Directions:
Convert the records into a JSON list of strings with one string per line, leaving out blank lines. Begin at the line that contains "Find the location of a particular element. The" and stop after the line that contains "tab-plugin-commands: 插件命令 is".

Data excerpts:
# # #
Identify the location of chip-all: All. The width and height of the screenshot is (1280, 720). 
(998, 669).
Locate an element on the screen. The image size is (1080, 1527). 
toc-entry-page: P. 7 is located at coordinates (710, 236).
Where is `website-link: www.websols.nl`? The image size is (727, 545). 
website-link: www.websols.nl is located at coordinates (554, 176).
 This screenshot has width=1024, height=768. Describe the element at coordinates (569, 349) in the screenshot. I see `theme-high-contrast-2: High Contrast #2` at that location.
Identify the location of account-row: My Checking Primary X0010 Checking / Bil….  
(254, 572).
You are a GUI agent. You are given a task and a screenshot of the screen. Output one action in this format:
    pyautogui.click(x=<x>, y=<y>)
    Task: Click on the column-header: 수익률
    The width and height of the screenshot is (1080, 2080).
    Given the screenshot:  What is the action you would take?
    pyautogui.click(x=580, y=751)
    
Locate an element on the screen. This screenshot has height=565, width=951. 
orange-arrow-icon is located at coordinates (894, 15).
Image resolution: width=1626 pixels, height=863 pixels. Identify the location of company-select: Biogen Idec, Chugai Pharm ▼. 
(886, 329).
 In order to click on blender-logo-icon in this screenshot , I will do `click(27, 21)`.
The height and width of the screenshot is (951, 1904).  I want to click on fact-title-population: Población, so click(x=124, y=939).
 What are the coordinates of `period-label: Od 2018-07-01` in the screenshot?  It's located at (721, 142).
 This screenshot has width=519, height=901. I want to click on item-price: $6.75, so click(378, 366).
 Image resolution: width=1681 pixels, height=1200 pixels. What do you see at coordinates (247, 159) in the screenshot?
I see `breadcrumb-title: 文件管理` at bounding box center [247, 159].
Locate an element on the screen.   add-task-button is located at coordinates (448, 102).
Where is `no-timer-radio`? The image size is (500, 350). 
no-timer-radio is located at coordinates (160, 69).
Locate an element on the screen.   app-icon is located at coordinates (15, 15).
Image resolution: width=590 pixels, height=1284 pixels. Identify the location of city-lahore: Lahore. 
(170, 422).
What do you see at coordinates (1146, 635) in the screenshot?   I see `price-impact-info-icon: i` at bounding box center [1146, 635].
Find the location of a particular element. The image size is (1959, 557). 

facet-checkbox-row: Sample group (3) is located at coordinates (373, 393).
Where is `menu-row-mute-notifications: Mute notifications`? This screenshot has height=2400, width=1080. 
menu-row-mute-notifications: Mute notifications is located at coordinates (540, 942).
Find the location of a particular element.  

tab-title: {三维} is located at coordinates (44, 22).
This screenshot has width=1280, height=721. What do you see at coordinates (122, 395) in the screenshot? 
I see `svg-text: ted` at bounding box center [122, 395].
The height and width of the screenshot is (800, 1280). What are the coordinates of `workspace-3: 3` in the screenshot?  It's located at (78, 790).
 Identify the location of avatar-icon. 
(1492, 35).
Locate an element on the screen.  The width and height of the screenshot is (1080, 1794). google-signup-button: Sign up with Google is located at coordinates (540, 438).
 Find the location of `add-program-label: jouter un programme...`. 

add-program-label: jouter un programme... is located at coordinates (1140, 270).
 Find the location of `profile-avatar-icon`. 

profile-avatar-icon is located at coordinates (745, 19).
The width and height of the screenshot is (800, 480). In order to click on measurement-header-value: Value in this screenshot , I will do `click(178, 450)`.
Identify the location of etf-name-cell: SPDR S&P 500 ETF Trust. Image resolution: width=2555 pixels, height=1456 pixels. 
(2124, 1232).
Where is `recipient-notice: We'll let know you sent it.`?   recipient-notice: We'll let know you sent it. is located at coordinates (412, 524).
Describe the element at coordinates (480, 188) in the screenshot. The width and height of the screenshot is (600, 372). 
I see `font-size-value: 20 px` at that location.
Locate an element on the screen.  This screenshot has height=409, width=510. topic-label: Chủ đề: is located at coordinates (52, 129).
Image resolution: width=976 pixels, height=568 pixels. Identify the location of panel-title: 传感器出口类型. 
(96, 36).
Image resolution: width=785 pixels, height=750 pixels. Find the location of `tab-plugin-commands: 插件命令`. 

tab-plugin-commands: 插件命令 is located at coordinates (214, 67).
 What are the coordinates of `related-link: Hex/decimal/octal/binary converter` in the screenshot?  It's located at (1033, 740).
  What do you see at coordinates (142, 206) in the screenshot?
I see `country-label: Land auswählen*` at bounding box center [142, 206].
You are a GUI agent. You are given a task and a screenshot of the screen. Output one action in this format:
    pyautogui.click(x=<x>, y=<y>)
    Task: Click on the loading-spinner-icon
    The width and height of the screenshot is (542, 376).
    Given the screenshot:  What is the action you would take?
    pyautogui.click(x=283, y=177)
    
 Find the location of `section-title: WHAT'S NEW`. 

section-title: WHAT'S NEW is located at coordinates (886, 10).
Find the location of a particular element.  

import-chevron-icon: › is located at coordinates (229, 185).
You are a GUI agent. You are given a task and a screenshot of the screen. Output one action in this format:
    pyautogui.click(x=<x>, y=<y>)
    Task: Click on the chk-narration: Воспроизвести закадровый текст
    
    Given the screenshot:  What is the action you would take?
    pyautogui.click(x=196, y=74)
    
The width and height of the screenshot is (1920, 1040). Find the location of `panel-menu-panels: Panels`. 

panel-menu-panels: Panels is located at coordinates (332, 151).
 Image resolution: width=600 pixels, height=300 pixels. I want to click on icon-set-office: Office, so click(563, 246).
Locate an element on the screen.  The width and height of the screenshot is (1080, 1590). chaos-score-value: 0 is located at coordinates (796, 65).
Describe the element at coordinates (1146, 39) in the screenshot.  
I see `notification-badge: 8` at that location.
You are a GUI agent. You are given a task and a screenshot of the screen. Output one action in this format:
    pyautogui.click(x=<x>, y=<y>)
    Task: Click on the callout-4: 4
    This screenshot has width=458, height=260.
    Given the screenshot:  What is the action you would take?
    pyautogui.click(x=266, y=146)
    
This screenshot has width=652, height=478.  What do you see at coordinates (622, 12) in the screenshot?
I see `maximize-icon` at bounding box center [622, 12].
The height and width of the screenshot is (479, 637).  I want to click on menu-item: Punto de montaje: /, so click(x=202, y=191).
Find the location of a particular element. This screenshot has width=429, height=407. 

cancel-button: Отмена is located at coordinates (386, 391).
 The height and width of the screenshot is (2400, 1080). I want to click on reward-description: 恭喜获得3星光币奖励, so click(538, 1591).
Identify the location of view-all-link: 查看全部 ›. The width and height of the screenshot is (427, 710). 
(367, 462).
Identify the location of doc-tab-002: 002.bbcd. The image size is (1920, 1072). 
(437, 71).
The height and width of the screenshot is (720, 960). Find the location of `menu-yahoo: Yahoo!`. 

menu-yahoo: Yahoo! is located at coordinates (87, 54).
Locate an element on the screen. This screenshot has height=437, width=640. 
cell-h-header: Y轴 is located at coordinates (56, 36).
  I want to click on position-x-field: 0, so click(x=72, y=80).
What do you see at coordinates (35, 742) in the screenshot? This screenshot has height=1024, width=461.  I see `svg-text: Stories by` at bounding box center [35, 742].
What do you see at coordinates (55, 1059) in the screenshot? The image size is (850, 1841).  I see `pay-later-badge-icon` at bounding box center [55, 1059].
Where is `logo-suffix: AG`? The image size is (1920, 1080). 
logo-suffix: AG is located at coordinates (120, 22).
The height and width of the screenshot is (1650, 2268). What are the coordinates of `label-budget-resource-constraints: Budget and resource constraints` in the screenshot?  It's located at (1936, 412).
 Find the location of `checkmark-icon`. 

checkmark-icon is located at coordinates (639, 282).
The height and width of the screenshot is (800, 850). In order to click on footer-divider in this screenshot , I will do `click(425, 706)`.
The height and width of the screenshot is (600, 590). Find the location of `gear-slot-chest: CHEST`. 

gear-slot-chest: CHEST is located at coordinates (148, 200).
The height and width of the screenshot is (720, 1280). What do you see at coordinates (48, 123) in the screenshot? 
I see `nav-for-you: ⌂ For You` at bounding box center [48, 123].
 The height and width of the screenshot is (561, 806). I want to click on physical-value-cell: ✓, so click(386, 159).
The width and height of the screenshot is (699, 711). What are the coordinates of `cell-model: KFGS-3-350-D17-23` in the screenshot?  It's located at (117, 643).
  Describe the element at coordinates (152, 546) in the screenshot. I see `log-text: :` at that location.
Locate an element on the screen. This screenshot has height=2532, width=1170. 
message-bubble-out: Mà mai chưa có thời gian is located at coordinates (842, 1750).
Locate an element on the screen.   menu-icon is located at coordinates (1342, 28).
# # #
Result:
[
  "Find the location of a particular element. The image size is (1959, 557). ",
  "facet-checkbox-row: Sample group (3) is located at coordinates (373, 393).",
  "Where is `menu-row-mute-notifications: Mute notifications`? This screenshot has height=2400, width=1080. ",
  "menu-row-mute-notifications: Mute notifications is located at coordinates (540, 942).",
  "Find the location of a particular element.  ",
  "tab-title: {三维} is located at coordinates (44, 22).",
  "This screenshot has width=1280, height=721. What do you see at coordinates (122, 395) in the screenshot? ",
  "I see `svg-text: ted` at bounding box center [122, 395].",
  "The height and width of the screenshot is (800, 1280). What are the coordinates of `workspace-3: 3` in the screenshot?  It's located at (78, 790).",
  " Identify the location of avatar-icon. ",
  "(1492, 35).",
  "Locate an element on the screen.  The width and height of the screenshot is (1080, 1794). google-signup-button: Sign up with Google is located at coordinates (540, 438).",
  " Find the location of `add-program-label: jouter un programme...`. ",
  "add-program-label: jouter un programme... is located at coordinates (1140, 270).",
  " Find the location of `profile-avatar-icon`. ",
  "profile-avatar-icon is located at coordinates (745, 19).",
  "The width and height of the screenshot is (800, 480). In order to click on measurement-header-value: Value in this screenshot , I will do `click(178, 450)`.",
  "Identify the location of etf-name-cell: SPDR S&P 500 ETF Trust. Image resolution: width=2555 pixels, height=1456 pixels. ",
  "(2124, 1232).",
  "Where is `recipient-notice: We'll let know you sent it.`?   recipient-notice: We'll let know you sent it. is located at coordinates (412, 524).",
  "Describe the element at coordinates (480, 188) in the screenshot. The width and height of the screenshot is (600, 372). ",
  "I see `font-size-value: 20 px` at that location.",
  "Locate an element on the screen.  This screenshot has height=409, width=510. topic-label: Chủ đề: is located at coordinates (52, 129).",
  "Image resolution: width=976 pixels, height=568 pixels. Identify the location of panel-title: 传感器出口类型. ",
  "(96, 36).",
  "Image resolution: width=785 pixels, height=750 pixels. Find the location of `tab-plugin-commands: 插件命令`. ",
  "tab-plugin-commands: 插件命令 is located at coordinates (214, 67)."
]